Some of the land includes protected areas that the National Park Service asked BLM to omit from the sale. Kind of makes you wonder what’s most important to us – oil, or wild and scenic places? I’ve been through Labyrinth Canyon, and it’s such an amazing place that I shudder to think what it would look like after being opened up to development.
December 12th has been set by the BLM as its timeline for announcing what other parcels it intends to defer from leasing at the December 19th sale. This may or may not be the agency’s final decision on the lease sale protests.
In addition to the land lease auction, the BLM has issued six controversial management plans for public lands across eastern and southern Utah, opening up large portions of red rock country to oil and gas drilling and off-road vehicles.
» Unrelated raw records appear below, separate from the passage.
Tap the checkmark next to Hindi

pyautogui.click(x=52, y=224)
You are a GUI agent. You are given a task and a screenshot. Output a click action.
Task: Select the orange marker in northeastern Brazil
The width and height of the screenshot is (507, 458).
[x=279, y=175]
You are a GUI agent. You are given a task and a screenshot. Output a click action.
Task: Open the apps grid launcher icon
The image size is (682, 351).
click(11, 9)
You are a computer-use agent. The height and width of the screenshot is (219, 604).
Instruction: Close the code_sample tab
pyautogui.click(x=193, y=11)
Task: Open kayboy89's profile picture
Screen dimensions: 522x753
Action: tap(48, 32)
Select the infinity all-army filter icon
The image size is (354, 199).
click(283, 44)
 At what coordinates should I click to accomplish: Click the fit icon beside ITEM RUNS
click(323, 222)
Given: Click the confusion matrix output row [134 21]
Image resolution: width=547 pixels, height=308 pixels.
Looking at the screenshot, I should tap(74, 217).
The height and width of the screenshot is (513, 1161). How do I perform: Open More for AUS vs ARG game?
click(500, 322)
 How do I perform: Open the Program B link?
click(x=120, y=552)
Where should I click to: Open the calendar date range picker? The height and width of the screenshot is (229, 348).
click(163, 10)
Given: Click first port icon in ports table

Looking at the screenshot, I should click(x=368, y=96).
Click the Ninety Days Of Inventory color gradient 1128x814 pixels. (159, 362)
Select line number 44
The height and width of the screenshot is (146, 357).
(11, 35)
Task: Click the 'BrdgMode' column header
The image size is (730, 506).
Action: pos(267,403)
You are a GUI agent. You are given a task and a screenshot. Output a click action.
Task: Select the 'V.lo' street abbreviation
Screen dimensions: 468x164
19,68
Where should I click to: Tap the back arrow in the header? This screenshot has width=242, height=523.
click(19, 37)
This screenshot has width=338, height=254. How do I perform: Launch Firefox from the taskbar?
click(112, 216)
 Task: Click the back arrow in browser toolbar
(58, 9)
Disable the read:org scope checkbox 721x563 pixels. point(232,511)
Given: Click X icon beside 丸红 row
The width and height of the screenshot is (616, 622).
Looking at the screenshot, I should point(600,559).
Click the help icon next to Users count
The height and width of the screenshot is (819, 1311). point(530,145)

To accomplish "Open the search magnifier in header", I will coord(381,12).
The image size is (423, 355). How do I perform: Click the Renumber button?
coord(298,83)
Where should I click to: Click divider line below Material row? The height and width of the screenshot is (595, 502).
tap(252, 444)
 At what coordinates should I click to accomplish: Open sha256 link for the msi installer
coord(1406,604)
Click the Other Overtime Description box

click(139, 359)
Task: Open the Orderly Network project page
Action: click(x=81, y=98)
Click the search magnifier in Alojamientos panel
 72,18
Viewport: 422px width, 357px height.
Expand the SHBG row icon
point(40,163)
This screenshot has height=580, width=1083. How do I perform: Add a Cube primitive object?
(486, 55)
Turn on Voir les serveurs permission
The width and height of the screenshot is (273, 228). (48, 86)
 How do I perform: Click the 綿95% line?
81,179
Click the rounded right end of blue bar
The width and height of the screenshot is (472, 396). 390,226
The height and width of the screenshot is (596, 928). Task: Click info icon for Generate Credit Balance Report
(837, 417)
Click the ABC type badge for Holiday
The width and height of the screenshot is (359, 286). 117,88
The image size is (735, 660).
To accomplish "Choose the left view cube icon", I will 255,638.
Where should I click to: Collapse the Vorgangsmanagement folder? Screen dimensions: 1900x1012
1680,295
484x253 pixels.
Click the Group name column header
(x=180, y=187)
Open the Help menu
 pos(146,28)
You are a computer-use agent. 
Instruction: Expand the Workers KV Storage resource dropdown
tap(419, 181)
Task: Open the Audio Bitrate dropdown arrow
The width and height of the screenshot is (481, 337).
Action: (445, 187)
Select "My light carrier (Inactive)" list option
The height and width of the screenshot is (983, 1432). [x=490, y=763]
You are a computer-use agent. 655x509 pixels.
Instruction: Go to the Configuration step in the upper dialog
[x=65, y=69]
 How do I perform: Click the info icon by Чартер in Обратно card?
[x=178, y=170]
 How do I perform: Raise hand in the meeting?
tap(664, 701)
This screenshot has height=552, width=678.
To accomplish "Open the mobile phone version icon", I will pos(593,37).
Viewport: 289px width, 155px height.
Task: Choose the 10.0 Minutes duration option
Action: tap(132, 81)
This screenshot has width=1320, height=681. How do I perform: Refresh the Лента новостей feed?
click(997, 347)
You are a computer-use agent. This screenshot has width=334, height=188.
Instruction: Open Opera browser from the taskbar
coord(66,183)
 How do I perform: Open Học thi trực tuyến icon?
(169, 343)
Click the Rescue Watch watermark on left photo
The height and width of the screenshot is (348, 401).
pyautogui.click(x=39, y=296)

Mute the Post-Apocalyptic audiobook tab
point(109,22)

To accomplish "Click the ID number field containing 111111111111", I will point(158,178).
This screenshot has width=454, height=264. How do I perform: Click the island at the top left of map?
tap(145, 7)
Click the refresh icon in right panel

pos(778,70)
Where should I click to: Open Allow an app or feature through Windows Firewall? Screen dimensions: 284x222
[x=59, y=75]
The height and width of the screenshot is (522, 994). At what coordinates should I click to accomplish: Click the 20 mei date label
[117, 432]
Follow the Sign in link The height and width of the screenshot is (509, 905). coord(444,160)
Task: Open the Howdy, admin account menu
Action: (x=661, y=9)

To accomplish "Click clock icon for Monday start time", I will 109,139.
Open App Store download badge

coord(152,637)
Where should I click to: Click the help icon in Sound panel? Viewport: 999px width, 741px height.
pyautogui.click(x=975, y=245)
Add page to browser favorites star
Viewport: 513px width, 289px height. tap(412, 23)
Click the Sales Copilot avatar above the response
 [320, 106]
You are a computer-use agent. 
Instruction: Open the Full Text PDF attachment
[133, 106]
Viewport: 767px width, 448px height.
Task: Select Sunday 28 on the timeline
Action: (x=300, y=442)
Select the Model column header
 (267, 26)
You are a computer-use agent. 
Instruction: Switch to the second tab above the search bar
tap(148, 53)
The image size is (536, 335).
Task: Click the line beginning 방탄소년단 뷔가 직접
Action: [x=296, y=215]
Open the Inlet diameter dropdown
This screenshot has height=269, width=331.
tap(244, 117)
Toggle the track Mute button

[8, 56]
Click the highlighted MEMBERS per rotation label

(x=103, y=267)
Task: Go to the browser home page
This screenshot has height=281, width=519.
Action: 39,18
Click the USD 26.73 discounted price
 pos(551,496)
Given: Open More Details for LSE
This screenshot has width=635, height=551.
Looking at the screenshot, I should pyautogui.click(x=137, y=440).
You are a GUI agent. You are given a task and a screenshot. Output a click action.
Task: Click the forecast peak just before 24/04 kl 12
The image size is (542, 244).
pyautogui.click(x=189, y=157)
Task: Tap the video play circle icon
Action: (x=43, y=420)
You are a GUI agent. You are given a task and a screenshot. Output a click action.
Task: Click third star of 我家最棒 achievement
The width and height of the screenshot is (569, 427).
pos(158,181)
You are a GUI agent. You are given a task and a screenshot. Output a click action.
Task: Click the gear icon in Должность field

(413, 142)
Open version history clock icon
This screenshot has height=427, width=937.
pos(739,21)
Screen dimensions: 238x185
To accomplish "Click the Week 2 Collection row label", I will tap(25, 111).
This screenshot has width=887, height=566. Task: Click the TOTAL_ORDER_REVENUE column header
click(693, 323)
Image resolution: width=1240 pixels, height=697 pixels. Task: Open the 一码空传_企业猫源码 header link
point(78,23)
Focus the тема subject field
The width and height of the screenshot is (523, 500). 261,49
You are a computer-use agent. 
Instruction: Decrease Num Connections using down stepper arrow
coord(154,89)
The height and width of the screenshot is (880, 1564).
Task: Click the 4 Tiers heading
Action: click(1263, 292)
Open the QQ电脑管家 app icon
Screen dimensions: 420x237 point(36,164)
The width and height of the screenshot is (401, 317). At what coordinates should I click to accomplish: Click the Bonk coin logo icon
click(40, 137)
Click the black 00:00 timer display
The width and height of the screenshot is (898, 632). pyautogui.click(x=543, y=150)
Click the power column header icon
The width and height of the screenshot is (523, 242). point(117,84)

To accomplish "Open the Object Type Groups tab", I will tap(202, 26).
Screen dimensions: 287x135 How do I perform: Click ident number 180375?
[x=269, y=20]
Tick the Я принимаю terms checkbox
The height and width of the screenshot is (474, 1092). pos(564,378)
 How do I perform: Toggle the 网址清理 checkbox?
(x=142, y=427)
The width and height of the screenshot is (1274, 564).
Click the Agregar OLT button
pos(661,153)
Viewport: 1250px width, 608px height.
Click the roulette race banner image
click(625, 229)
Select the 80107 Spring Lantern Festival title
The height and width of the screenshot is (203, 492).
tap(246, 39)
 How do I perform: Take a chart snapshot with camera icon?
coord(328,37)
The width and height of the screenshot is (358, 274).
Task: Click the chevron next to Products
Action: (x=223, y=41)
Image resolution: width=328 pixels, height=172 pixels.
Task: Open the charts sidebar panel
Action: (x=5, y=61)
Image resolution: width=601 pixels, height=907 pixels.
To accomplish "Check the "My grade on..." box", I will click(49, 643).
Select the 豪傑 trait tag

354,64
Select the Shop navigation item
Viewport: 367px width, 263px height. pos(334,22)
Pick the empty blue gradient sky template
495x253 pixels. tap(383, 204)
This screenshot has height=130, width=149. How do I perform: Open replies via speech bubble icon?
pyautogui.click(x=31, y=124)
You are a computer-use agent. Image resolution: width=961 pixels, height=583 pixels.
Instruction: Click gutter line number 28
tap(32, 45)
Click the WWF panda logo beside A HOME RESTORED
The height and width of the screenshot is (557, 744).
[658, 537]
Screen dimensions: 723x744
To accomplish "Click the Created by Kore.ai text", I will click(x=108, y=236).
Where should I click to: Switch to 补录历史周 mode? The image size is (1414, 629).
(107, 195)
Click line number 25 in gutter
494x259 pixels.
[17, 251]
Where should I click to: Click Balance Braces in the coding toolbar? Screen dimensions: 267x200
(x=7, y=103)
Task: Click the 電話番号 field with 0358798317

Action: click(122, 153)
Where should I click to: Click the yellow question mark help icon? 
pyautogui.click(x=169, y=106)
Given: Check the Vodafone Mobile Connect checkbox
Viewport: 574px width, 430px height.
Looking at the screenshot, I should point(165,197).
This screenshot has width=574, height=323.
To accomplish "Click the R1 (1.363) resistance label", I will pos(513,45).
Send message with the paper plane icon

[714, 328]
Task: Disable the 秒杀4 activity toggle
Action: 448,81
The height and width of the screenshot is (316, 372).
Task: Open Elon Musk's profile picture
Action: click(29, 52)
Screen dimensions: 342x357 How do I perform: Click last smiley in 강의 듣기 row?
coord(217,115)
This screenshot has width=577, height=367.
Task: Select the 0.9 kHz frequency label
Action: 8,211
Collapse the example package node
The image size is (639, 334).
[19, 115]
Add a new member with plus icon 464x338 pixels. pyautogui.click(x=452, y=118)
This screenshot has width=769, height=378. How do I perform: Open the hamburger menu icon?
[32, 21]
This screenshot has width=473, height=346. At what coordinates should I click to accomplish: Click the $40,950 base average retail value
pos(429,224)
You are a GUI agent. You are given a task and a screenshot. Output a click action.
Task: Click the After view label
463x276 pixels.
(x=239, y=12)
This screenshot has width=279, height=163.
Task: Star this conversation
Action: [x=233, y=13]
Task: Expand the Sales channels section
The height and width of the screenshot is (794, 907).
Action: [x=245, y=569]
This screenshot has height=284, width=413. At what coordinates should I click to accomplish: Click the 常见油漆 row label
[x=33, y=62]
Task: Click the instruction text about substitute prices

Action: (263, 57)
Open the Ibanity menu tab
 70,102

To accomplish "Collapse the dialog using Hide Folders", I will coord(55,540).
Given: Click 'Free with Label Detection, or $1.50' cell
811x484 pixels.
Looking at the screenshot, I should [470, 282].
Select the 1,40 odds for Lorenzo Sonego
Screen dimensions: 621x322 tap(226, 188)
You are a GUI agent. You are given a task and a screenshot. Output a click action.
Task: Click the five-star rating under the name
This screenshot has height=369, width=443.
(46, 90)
The coalition also intends to legally challenge these management plans.
- Take a look at these amazing photos of the lands affected by the December lease sale: Public Lands Lease Sale
- View: collection of maps of the area at Flickr.
- Read: Protests submitted in response to the BLM’s December 2008 Lease Sale
- Read: Resource management plans determining the fate of 11 million acres of Public Land in Utah: Moab, Price, Vernal, Kanab, Richfield, Monticello
Image: Stevendamron at Flickr under Creative Commons License
it’s horrible that they’d simply sell such beautiful land to those who would trample and destroy it. i’m glad these groups exist to stand up to insanity like this
We can fight against these oil leases but I would also like to ad the question, “What if we lose?”
Who will oversee the oil exploration?
If it’s going to happen, who will make sure these areas will survive to be as pristine as possible?